16. Manifest and Provenance

Manifest must include:

  • schema_id + schema_version per artifact

  • sha256 checksum for integrity checks

  • References to setup.json, provenance.json, report_spec.yaml, kpi_catalog.yaml

Provenance must capture (schema_version 2):

  • git commit hash and dirty state

  • command line and environment

  • timestamps and resource summary

  • cem_version and feelpp_version

17. Fallback Plan

  • If Arrow/Parquet is unavailable, fall back to JSON/CSV.

  • Manifest must mark backend=json and list schema ids with schema_version.

  • Document a migration path back to Parquet when enabled.

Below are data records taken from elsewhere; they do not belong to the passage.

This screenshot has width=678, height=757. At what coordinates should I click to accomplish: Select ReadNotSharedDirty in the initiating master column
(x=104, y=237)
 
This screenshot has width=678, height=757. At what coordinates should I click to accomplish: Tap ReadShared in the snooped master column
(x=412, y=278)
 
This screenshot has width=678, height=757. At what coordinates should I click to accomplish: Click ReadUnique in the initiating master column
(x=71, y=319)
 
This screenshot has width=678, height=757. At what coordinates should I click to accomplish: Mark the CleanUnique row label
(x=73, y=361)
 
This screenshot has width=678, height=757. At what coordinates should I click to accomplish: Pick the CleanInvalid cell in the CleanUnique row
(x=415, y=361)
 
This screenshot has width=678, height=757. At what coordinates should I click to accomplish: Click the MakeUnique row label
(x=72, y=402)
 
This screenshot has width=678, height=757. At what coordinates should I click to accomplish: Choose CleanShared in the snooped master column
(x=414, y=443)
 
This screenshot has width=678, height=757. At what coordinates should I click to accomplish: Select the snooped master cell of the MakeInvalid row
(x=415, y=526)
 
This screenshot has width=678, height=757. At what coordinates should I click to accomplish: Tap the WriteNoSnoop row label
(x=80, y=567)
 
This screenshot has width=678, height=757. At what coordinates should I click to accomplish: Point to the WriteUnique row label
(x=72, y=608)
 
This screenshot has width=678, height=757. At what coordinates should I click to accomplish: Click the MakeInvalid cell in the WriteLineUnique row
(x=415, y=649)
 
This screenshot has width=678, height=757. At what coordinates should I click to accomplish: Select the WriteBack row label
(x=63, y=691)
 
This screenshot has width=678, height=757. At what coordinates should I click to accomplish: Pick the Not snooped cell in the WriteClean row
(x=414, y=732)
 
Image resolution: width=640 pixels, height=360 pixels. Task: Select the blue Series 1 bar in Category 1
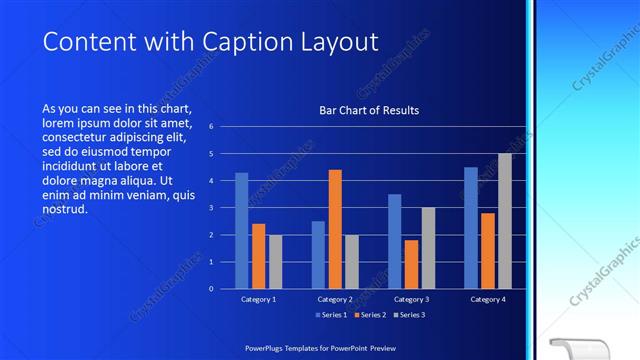click(x=241, y=230)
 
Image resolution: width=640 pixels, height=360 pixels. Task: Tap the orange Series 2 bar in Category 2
click(x=335, y=229)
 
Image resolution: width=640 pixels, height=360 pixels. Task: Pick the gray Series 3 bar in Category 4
click(x=505, y=221)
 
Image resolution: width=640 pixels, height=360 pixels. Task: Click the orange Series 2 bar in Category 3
click(x=411, y=264)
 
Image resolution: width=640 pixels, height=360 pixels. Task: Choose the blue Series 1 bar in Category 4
click(x=471, y=227)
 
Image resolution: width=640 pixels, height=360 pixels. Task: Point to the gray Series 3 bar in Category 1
click(x=275, y=261)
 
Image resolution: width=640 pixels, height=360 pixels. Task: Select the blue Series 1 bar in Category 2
click(x=318, y=254)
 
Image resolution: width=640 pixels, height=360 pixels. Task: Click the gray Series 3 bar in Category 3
click(x=428, y=248)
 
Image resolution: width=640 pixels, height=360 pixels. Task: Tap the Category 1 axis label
click(x=258, y=299)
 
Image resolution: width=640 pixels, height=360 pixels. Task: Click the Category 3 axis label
click(x=411, y=299)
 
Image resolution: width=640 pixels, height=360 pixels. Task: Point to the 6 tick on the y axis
click(x=211, y=127)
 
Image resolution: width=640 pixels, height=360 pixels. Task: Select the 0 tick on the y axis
click(x=211, y=288)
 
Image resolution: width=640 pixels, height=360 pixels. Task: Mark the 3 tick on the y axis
click(x=211, y=208)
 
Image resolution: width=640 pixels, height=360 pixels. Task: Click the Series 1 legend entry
click(x=333, y=315)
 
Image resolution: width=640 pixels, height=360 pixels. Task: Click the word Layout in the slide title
click(x=333, y=43)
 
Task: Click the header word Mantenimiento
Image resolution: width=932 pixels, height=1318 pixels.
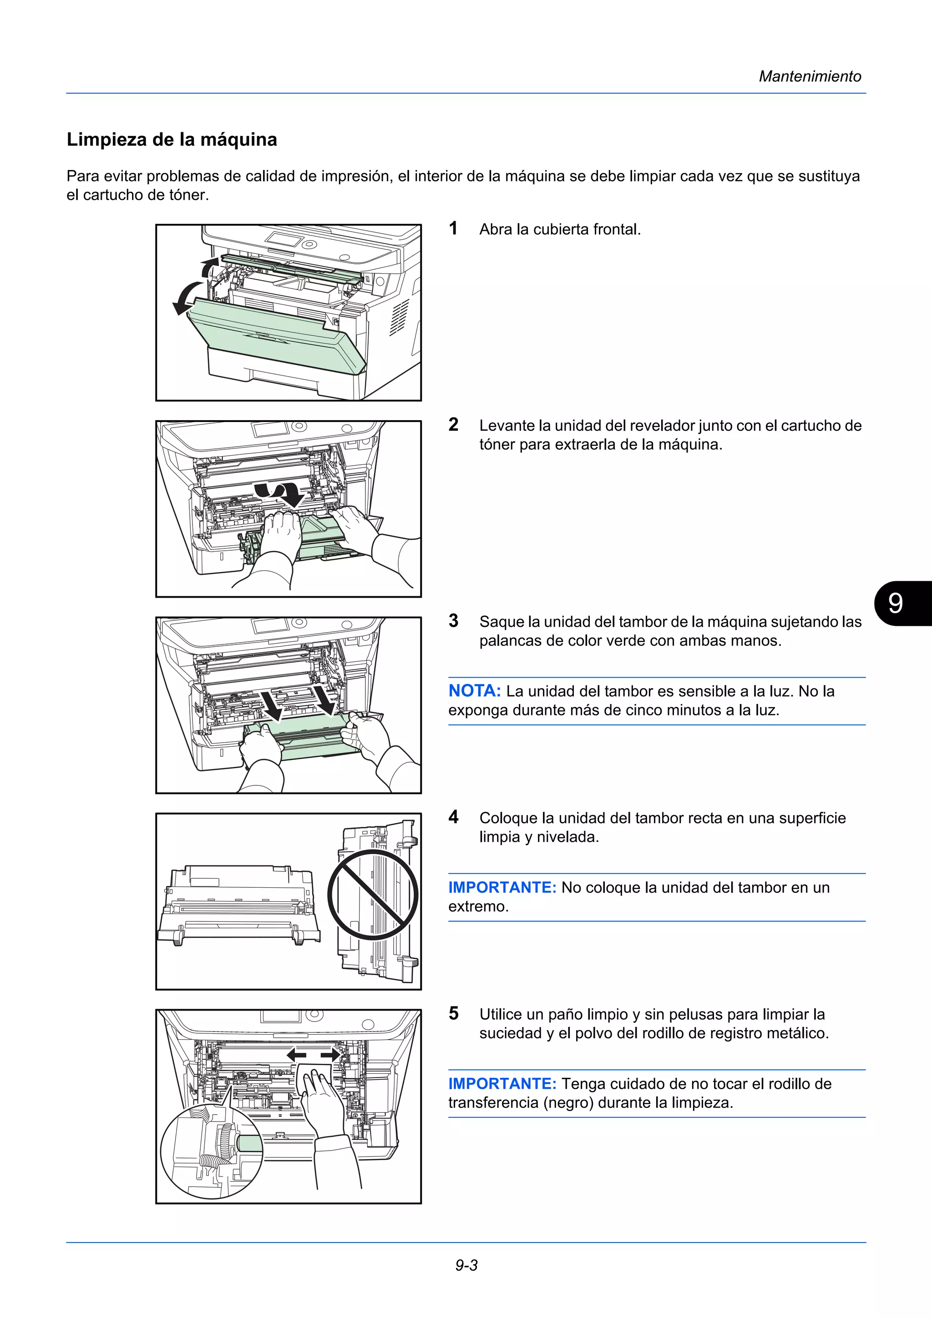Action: point(810,76)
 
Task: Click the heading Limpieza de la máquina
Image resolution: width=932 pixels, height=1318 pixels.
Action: point(172,140)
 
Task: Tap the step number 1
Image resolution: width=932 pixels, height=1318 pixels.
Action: point(453,228)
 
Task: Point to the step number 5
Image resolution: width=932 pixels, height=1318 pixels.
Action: point(453,1013)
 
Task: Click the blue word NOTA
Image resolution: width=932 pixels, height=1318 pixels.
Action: point(474,691)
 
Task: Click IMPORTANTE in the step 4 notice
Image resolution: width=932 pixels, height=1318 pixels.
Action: point(502,887)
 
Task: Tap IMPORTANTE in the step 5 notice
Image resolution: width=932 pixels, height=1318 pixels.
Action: point(502,1084)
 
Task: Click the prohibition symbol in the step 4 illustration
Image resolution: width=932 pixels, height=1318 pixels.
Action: point(373,895)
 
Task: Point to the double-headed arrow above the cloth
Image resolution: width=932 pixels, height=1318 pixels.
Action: point(314,1055)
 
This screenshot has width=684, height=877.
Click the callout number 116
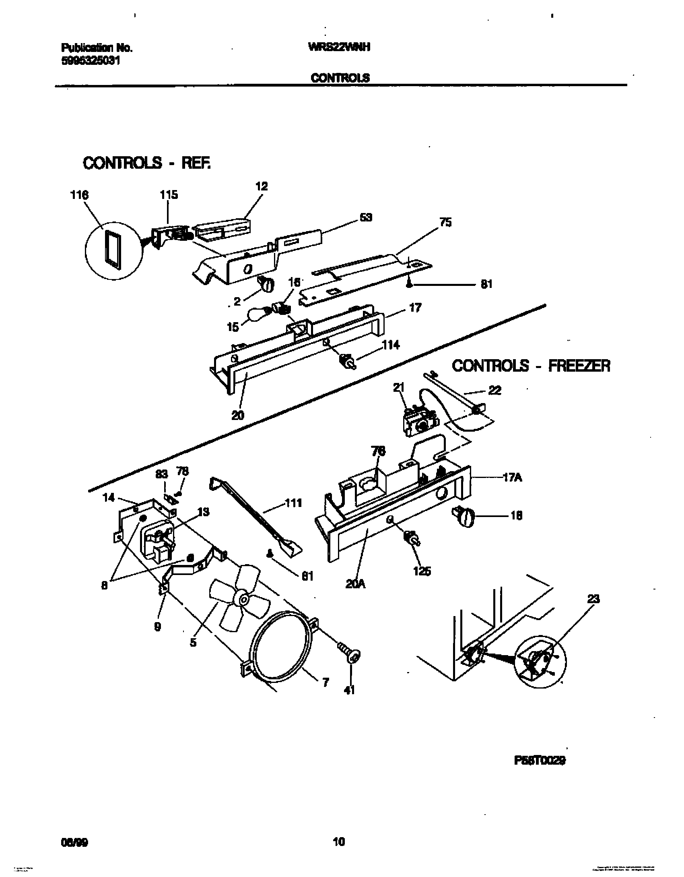tap(79, 195)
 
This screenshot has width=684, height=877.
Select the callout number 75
tap(445, 222)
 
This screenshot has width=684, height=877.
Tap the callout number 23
tap(593, 599)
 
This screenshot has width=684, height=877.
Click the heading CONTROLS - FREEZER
tap(531, 366)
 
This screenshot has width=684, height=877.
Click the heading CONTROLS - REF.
tap(146, 163)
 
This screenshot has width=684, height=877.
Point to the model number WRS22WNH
tap(339, 47)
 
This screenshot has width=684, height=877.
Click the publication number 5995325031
tap(91, 60)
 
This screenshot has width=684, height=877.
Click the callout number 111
tap(293, 503)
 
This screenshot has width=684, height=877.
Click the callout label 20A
tap(355, 584)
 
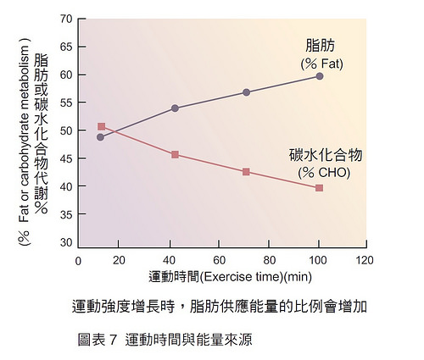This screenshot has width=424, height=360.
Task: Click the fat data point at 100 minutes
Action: coord(320,76)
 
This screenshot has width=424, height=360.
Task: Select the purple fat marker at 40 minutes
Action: coord(175,108)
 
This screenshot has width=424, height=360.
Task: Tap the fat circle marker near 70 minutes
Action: coord(246,91)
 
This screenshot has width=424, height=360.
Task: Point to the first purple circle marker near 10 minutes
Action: coord(101,136)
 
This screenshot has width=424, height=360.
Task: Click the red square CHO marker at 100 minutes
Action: coord(320,187)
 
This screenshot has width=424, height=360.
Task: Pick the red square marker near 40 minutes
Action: coord(175,154)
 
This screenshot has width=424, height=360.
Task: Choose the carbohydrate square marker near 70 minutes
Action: coord(246,172)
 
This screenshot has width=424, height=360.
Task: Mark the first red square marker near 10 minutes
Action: coord(102,127)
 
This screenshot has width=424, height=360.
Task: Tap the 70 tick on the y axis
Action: coord(67,19)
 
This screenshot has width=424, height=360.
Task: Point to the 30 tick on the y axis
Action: coord(67,242)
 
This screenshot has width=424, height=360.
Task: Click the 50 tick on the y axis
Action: coord(67,130)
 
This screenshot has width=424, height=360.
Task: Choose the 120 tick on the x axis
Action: coord(365,260)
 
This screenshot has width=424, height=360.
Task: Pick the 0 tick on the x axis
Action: coord(78,260)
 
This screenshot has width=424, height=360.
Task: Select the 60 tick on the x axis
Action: coord(221,260)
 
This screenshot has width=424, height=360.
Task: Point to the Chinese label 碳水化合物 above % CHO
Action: coord(326,156)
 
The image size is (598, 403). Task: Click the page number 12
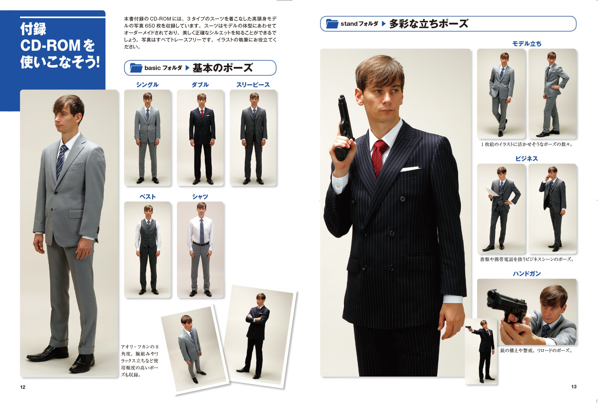(23, 387)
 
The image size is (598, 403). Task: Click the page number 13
(574, 387)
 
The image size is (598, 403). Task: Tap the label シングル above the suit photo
(147, 85)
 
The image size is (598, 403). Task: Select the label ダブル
(200, 85)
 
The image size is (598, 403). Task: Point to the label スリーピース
(253, 85)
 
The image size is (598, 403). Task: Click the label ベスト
(147, 197)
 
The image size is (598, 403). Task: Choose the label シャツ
(200, 197)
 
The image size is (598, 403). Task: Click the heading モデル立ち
(527, 44)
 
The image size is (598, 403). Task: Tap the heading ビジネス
(527, 158)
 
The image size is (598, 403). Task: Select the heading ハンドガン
(527, 273)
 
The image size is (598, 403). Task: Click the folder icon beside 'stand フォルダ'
(332, 24)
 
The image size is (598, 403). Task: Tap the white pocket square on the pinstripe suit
(410, 169)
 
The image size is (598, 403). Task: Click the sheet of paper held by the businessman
(491, 192)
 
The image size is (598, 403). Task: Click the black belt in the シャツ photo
(201, 243)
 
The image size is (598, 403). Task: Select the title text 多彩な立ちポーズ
(429, 24)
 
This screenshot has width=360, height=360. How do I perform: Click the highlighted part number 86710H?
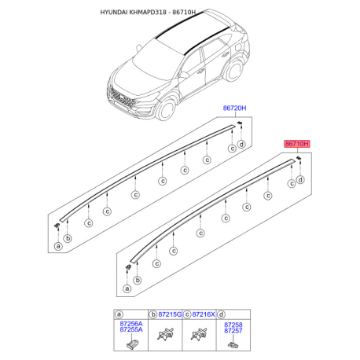click(x=297, y=145)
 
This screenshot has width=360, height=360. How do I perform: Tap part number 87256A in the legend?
click(x=130, y=323)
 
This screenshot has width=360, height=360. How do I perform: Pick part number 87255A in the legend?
click(x=130, y=330)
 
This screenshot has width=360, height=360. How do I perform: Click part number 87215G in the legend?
click(x=170, y=314)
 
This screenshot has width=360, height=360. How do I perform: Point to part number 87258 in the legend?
click(x=233, y=323)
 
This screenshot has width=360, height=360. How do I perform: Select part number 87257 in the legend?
click(x=233, y=330)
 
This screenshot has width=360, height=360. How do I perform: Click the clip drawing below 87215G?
click(x=165, y=336)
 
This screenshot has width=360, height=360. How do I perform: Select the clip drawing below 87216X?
click(x=198, y=336)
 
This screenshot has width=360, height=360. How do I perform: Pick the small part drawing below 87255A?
click(x=130, y=343)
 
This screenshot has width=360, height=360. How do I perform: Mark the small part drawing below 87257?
click(x=233, y=343)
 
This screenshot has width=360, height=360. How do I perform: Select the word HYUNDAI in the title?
click(x=118, y=13)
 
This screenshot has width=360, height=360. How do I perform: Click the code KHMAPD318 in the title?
click(x=162, y=13)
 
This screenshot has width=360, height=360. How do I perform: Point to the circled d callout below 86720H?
click(x=241, y=144)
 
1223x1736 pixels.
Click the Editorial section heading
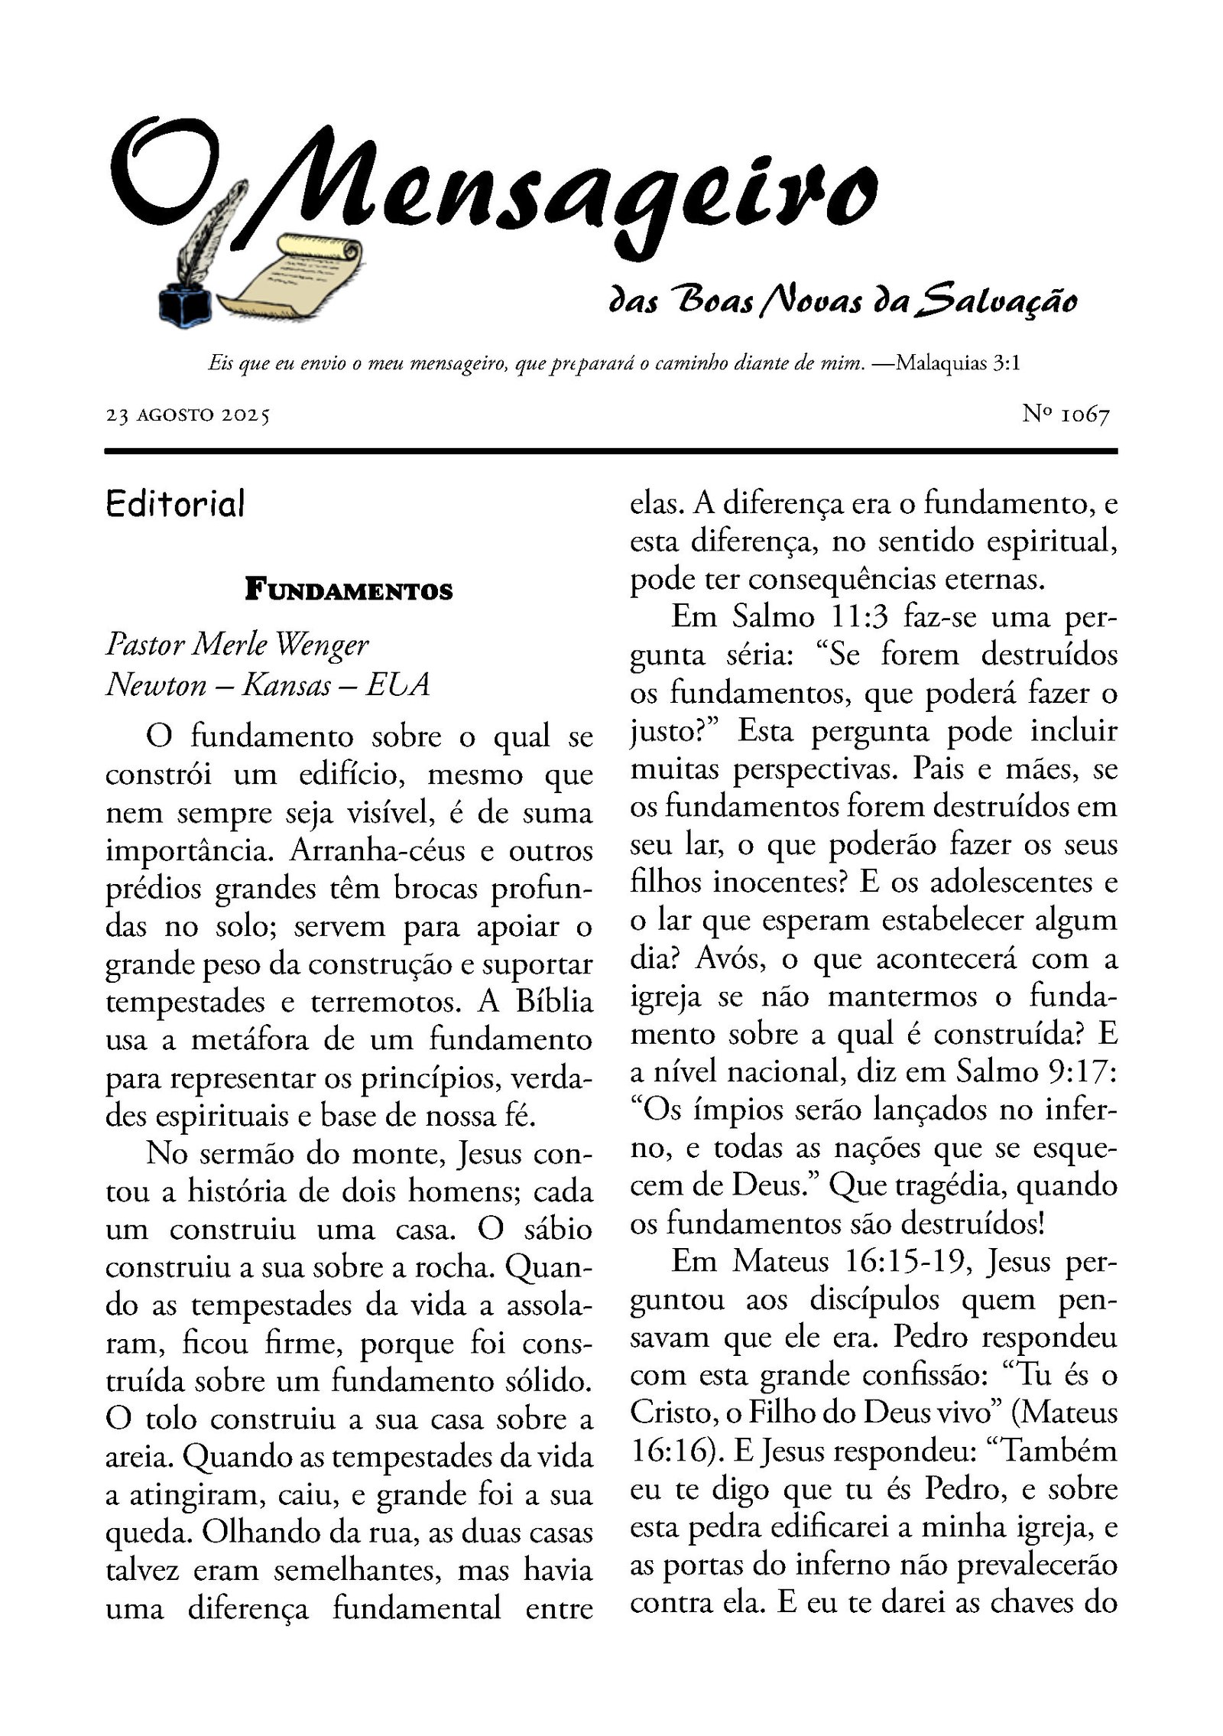click(176, 503)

18. UML (Facade + Strategy + Factory)

+------------------+         +---------------------+
|   StatsEngine    |-------> |   IComputeStrategy  |
| (Facade/Template)|         |  (Strategy)         |
+------------------+         +----------+----------+
         |                               |
         v                               v
+------------------+         +---------------------+
| ReducerFactory   |-------> |   IReducer          |
|  (Factory)       |         |  (Mergeable)        |
+------------------+         +---------------------+

19. Arrow Schema Definitions

Code-ready Arrow schema builders are defined in:

  • src/cpp/ktirio/ub/stats/schema.hpp Shared artifacts appear once with "type": "shared". Partitioned artifacts are grouped under a single entry with "type": "partitioned" and a files array containing per-rank paths and checksums.